Fabienne Keller, Vice-President of the URBAN Intergroup, welcomed all the participants and recalled that the 2007 Leipzig Charter focused on the promotion of integrated and sustainable urban development. The recently published document emphasises “the transformative power of cities.”
Fabienne Keller underlined that many cities in Europe have already been experimenting ambitious environmental policies and that those initiatives must be financially encouraged by European programmes. “It is essential to encourage the sharing of experience and dialogue of the European cities” – she added.
Tilman Buchholz from the German Federal Ministry of the Interior, Building and Community, representing the German EU Council Presidency, started his presentation by recalling that the New Leipzig Charter and the Implementation Document have been adopted during the Informal Ministerial meeting on Urban Development on 30 November 2020. There, Member States showed very high commitment, not only in improving those two official documents, but also in translating them into reality.
The document identifies three spatial levels of European cities with equal focus and strong interlinkages between them: neighbourhood (particular attention: neighbourhoods with complex challenges), local authorities in their specific national context (as steering and coordinating entity, link between neighbourhood and functional area) and functional areas (network of functional interdependencies, reflecting the daily life of people).
Moreover, urban transformation is based on the integration of the social, ecological and economic dimensions of sustainable development. Three basic dimensions of European cities: the just city, the green city and the productive city are combined with digitalisation as cross-cutting issue.

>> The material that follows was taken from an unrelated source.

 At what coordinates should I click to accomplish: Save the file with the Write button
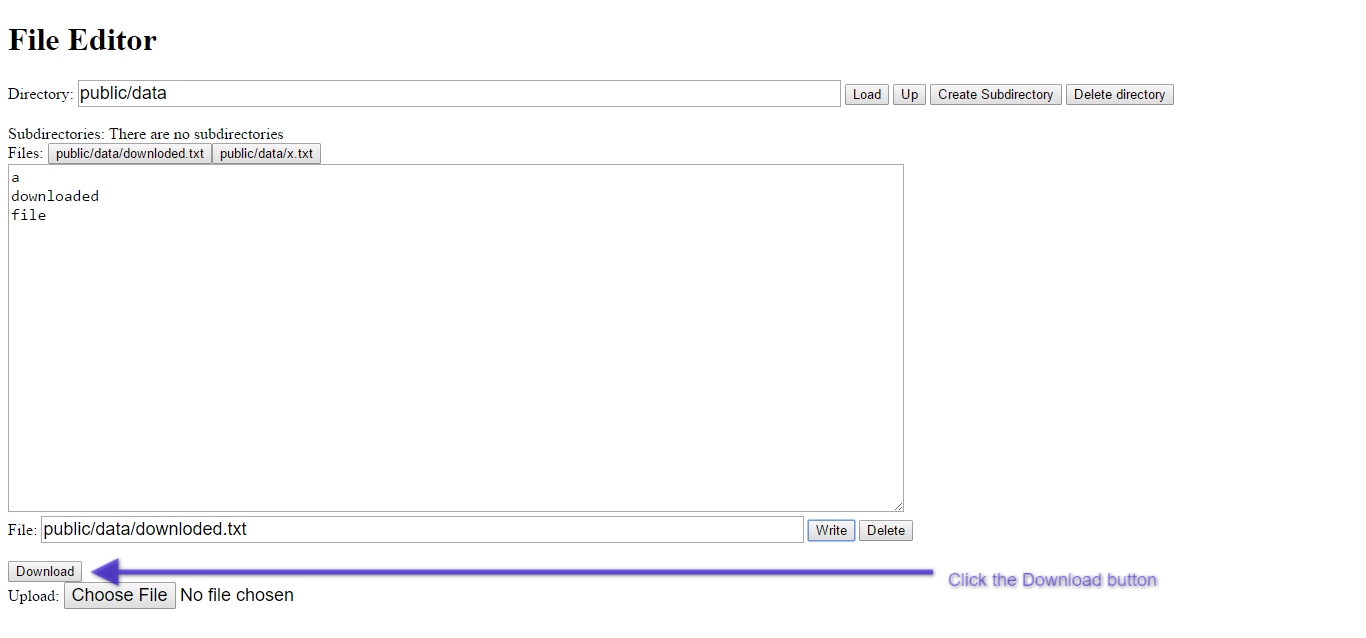pyautogui.click(x=831, y=530)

The Charter identified as well some key principles of good urban governance which are: urban policy for the common good, integrated approach, participation and co-creation, multi-level governance as well place-based approach.

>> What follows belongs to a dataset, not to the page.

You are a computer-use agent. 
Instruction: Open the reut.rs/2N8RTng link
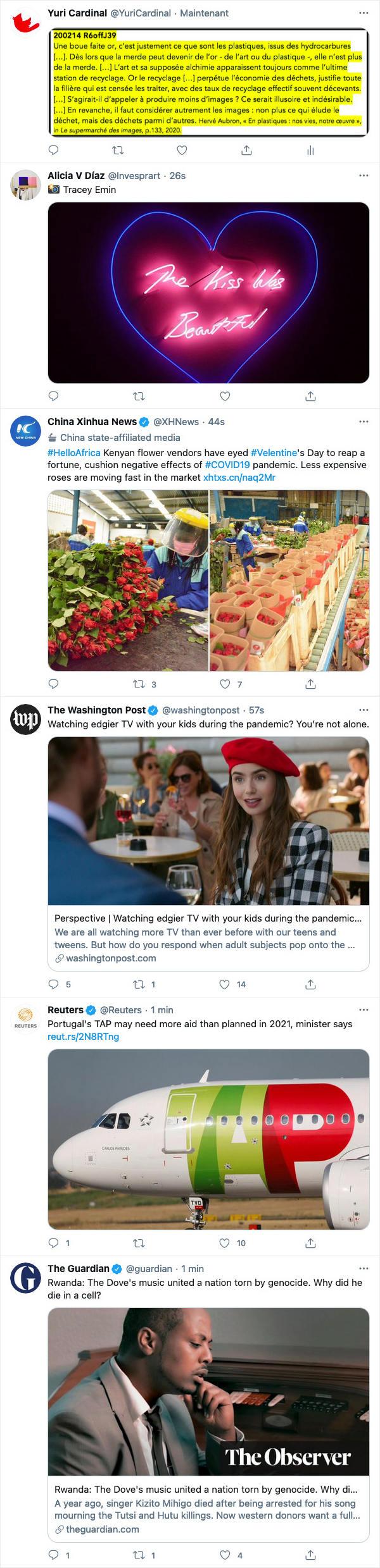83,1037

During the presentation, it has been underlined that the cities need support from European, national and regional level to be capable to respond to current and future challenges. That is why cities need legal framework conditions in a multi-level governance system, adequate investment capacities (own income, allocations, appropriately skilled, qualified and trained employees and the steerability and shaping of infrastructure, public services/welfare.
The second adopted document Implementing the New Leipzig Charter through multi-level governance. Next steps for the Urban Agenda of the EU provides a shared vision on the further development and implementation of the Urban Agenda for the EU based on the strategic principles of the New Leipzig Charter. The document stresses the need to consolidate, deliver and advance the Urban Agenda for the EU. Moreover, the multi-level and multi-stakeholder cooperation should be maintain and reinforced in order to achieve Urban Agenda’s goals: better regulation, better funding and policy coherence. More focus should be put on developing better knowledge and stronger communication.
Therefore, National Contact Points will be pivotal to support the relevant capitalisation, communication and dissemination activities. Ministers agreed that a dedicated and permanent Secretariat for Urban Matters under the European Urban Initiative should address three areas: Urban Agenda partnerships (support, expertise), governance by Member States and the European Commission (calls, monitoring, capitalisation) and the inter-governmental cooperation on urban matters.
In conclusions, the ministers “invite the European Parliament: a) to take into account, where relevant, the results and recommendations of Thematic Partnerships or other multi-level and multi-stakeholder delivery modes established under the Urban Agenda for the EU, after guidance by the Directors-General for Urban Matters, for a possible discussion in relevant Committees when dealing with new and existing EU legislation; b) to establish a continuous link between the Urban Intergroup and the Urban Agenda for the EU process.”
Jan Olbrycht, President of the URBAN Intergroup, welcomed the New Leipzig Charter and the Implementation Document as very concrete documents, which follow the Pact of Amsterdam. He underlined that the place-based approach in the document is a sign of very concrete approach and not the theoretical one.
During the debate with participants, the discussion focused on the issue of ownership of the Urban Agenda. Member States would rather see their steering role of the process shared with the European Commission. Moreover, some questions have been raised about the National Contact Points and the role of national governments in their establishment. MEPs strongly called to include multilevel governance in the process of establishment in order to involve the NGOs and local and regional authorities in the main decisions.